Christy Marshall, Sophisticated Living St. Louis Editor-in-Chief

But there were hairline cracks in the glass. Hate crept in. When I was six, my father hired a couple from Mississippi to take care of our farm. Sam and Leler Scurlock. You could not find finer people. Period. They were simply the best — in every way. But they were also the first Black Americans to move into our patch of Jefferson County. The reaction was horrific. Feces left in our mailbox. Threats. Hateful telephone calls interspersed with obscenities. I remember once when my brother, Jay, and I answered the phone. I stood next to him sharing the receiver but not really understanding what was being shouted. But I felt the hate when I heard it. Jay, then about 9, gathered all his nerve and timidly admonished the man spewing the venom. Then he hung up.

I couldn’t fathom what being ostracized for simply being who you are was until years later. After college, I moved to London thinking I had a job when, without a work visa in my name, it suddenly vanished. I had to pivot quickly and find another. I became an au pair in a tiny town outside of Glasgow. It was idyllic except for the fact that I was a Protestant and the family who hired me was Catholic. They didn’t care but everyone else in the town certainly did. The line was drawn. It wasn’t Northern Ireland but it felt an awful lot like it. The village’s priest had to hire a Protestant housekeeper because the local store wouldn’t sell him food. One day walking home, I encountered a small band of lads who threw rocks at me at the same time they loudly damned me as a “Proddy dog.”

Of course, while it was stunning, it was nothing, absolutely nothing, in comparison to what others have suffered.

I grew up in a world where manners were paramount; speaking back to an adult forbidden; where you did your best to stick to the script your parents handed you practically at birth.

Today, the rules have changed.
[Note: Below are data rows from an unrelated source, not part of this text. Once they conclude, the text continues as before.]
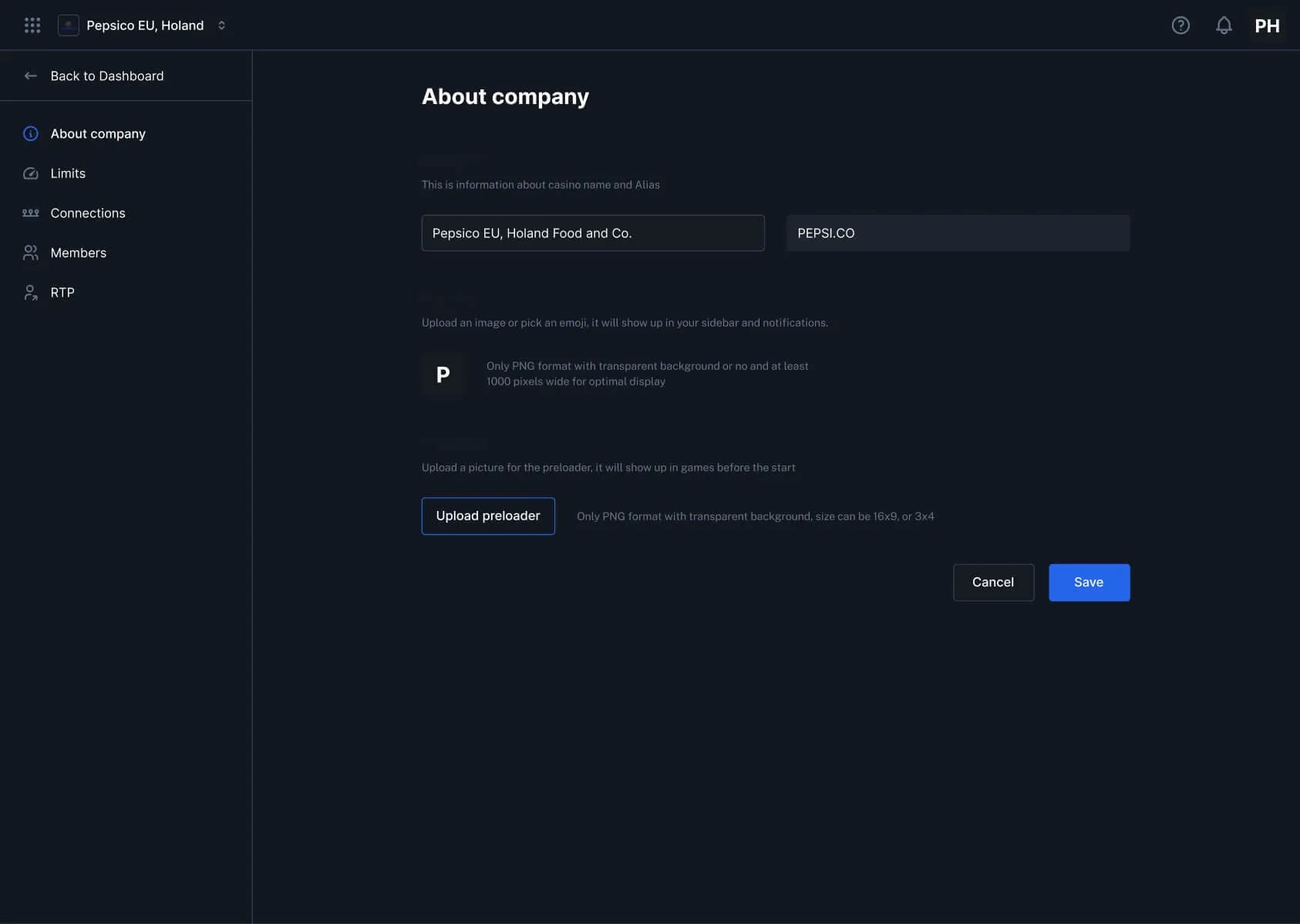This screenshot has height=924, width=1300.
Task: Save the company settings
Action: (1088, 583)
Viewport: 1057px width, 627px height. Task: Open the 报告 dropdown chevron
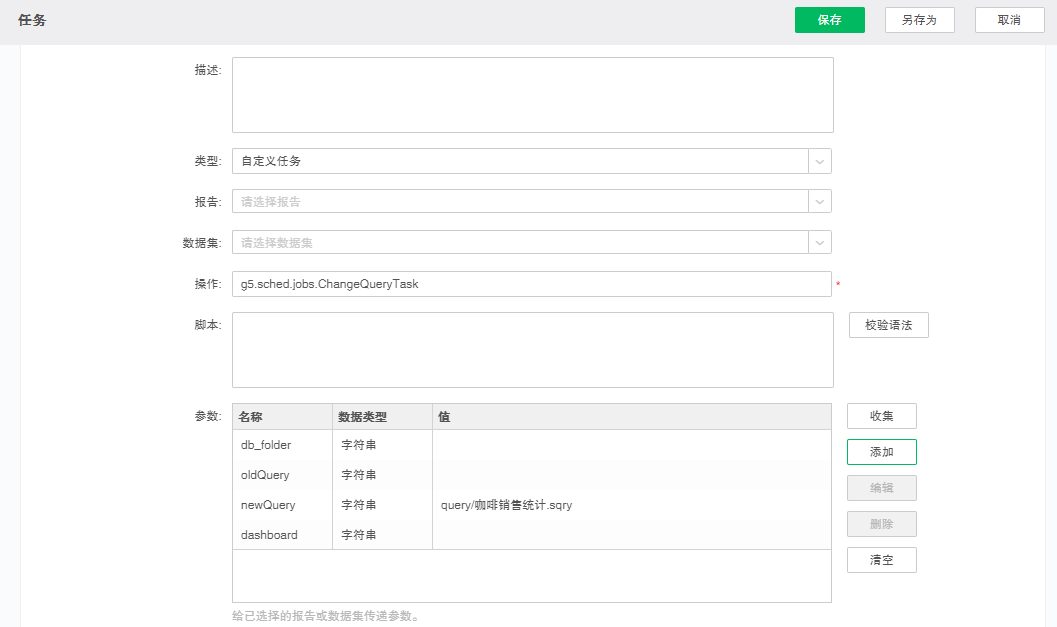820,202

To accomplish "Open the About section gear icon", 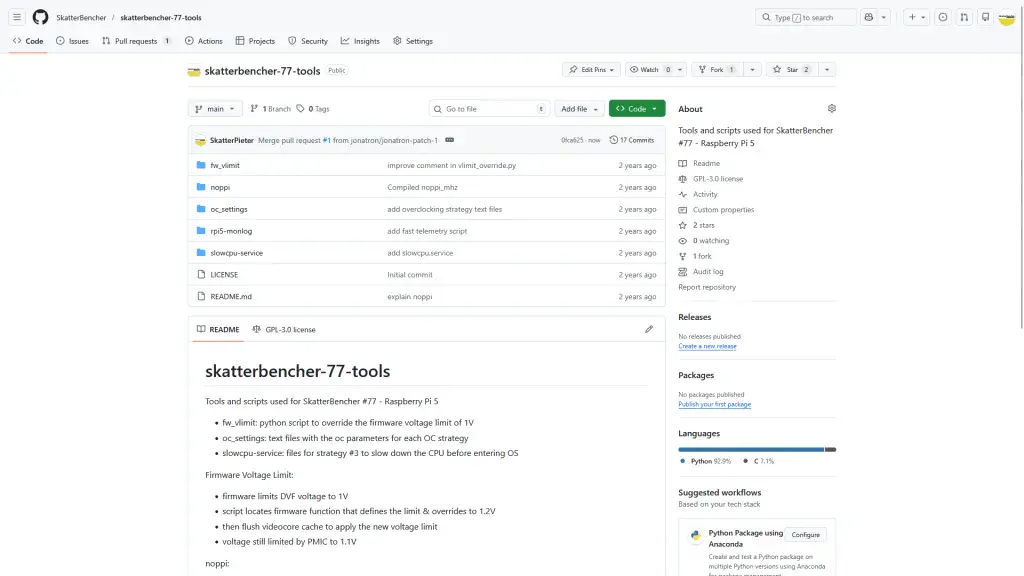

People sass back and are cruel. Really cruel. We see it every day. Everywhere. 24/7. We live now in a world when public figures mock people with disabilities. Where people call each other names … on national tv. Where all kinds of racism runs rampant. Where danger dominates and where kindness is scarce. Far. Too. Scarce.

Our world has evolved into a perilous place. The new circuit attorney, Gabe Gore, assured me that he feels no fear living and working in downtown St. Louis. Maybe not. But the week after that interview, a person was murdered in an apartment on Wydown in Clayton. There was a carjacking in Ladue. Maybe Mr. Gore doesn’t feel fear in the city because nowhere is safe anymore. We live in a nation where there are 120 guns for every 100 Americans and in a state that eschews federal firearms mandates. It’s terrifying.

So I’ve decided that my resolution for 2024 is to fight for the underdog, help the vulnerable, advocate for sanity—and against haters.

To do the right thing.

And, above all else and without exception, to be kind.